Peroxisome Proliferator-Activated Receptor-γ Activation Prevents Sepsis-Related Cardiac Dysfunction and Mortality In Mice

Background-Cardiac dysfunction with sepsis is associated with both inflammation and reduced fatty acid oxidation. We hypothesized that energy deprivation accounts for sepsis-related cardiac dysfunction. Methods and Results-Escherichia coli lipopolysaccharide (LPS) administered to C57BL/6 mice (wild type) induced cardiac dysfunction and reduced fatty acid oxidation and mRNA levels of peroxisome proliferator-activated receptor (PPAR)-alpha and its downstream targets within 6-8 hours. Transgenic mice in which cardiomyocyte-specific expression of PPAR gamma is driven by the alpha-myosin heavy chain promoter (alpha MHC-PPAR gamma) were protected from LPS-induced cardiac dysfunction. Despite a reduction in PPAR alpha, fatty acid oxidation and associated genes were not decreased in hearts of LPS-treated alpha MHC-PPAR gamma mice. LPS treatment, however, continued to induce inflammation-related genes, such as interleukin-1 alpha, interleukin-1 beta, interleukin-6, and tumor necrosis factor-alpha in hearts of alpha MHC-PPAR gamma mice.

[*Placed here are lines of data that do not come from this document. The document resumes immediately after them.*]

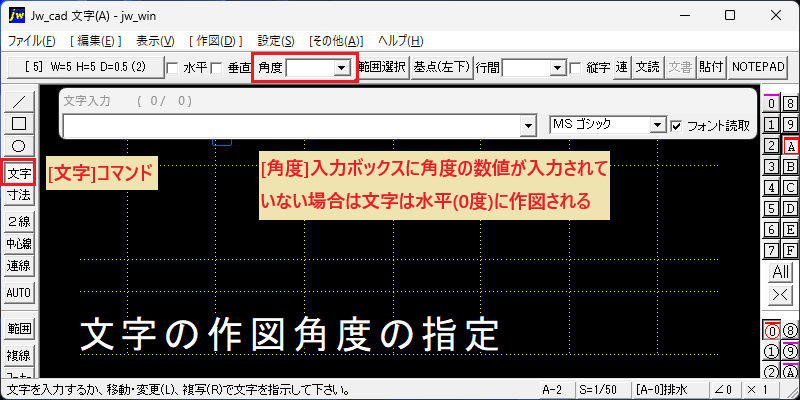This screenshot has width=800, height=400.
Task: Uncheck the フォント読取 checkbox
Action: [x=677, y=126]
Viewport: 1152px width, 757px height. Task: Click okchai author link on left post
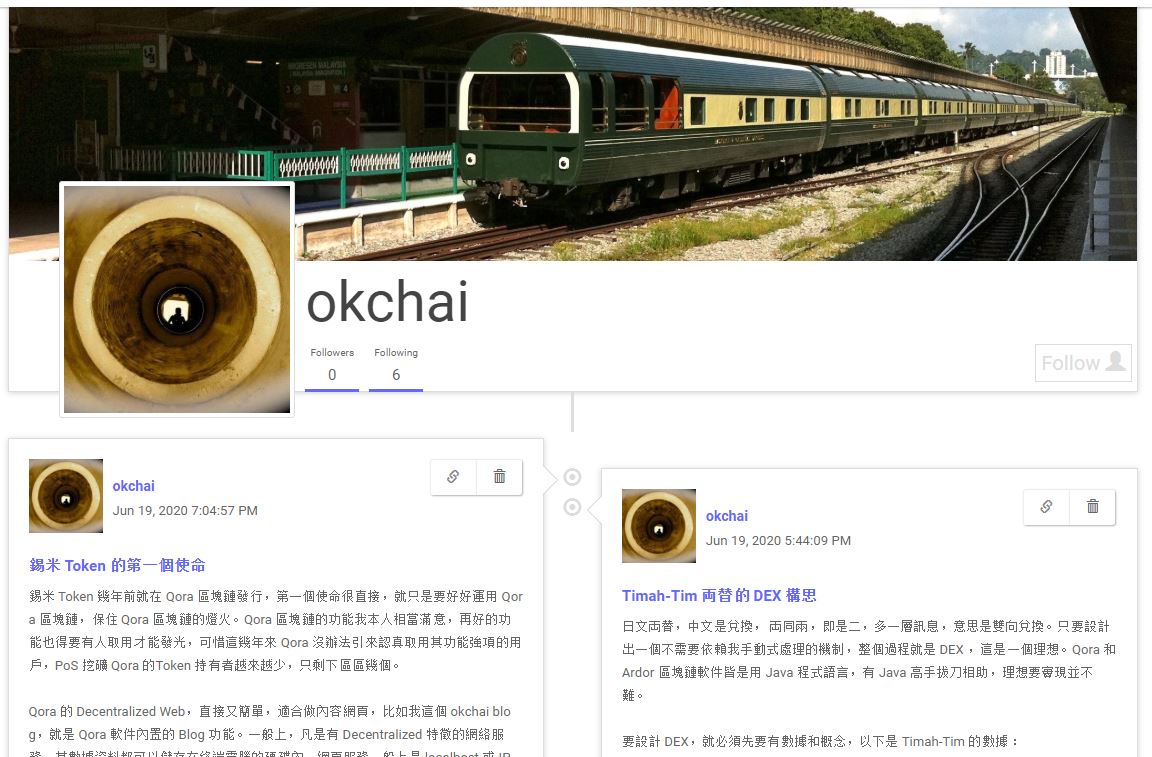coord(134,486)
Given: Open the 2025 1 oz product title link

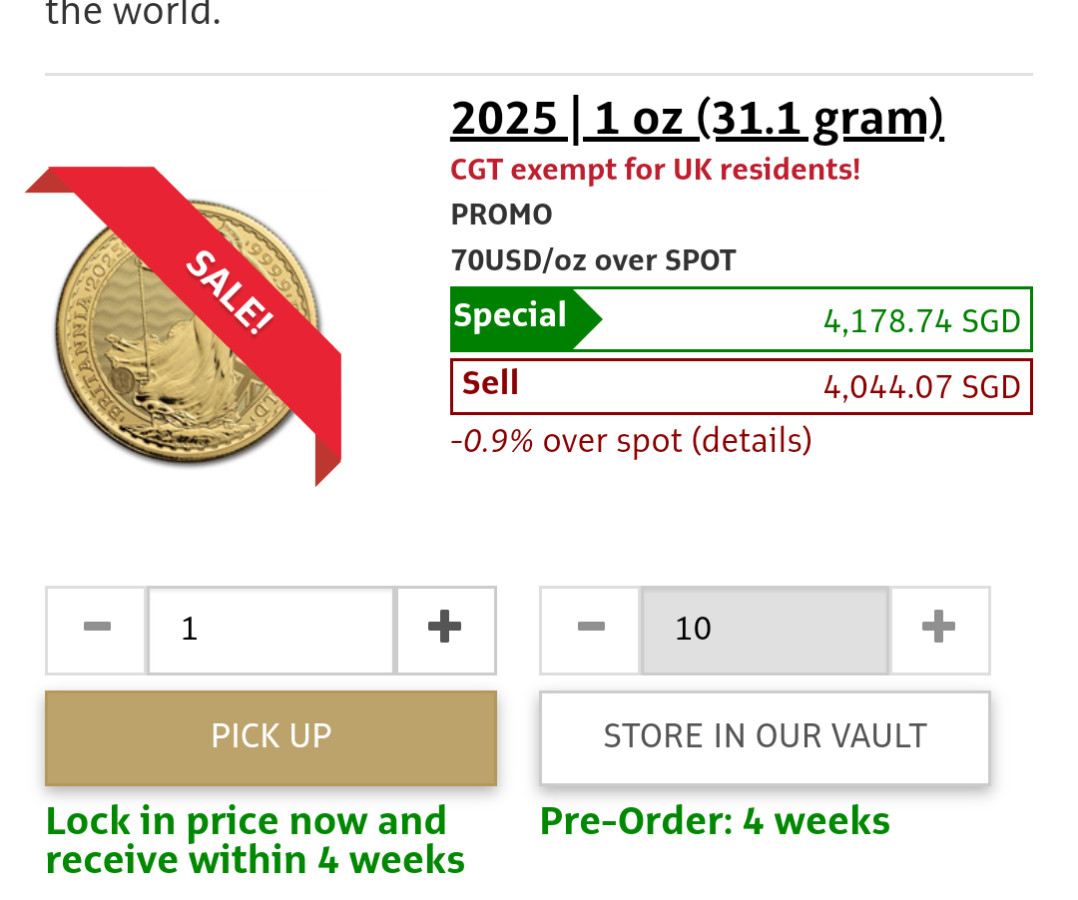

Treatment of wild-type mice with LPS and the PPAR gamma agonist, rosiglitazone, but not the PPAR alpha agonist (WY-14643), increased fatty acid oxidation, prevented LPS-mediated reduction of mitochondria, and treated cardiac dysfunction, as well as it improved survival, despite continued increases in the expression of cardiac inflammatory markers. Conclusions-Activation of PPAR gamma in LPS-treated mice prevented cardiac dysfunction and mortality, despite development of cardiac inflammation and PPAR alpha downregulation.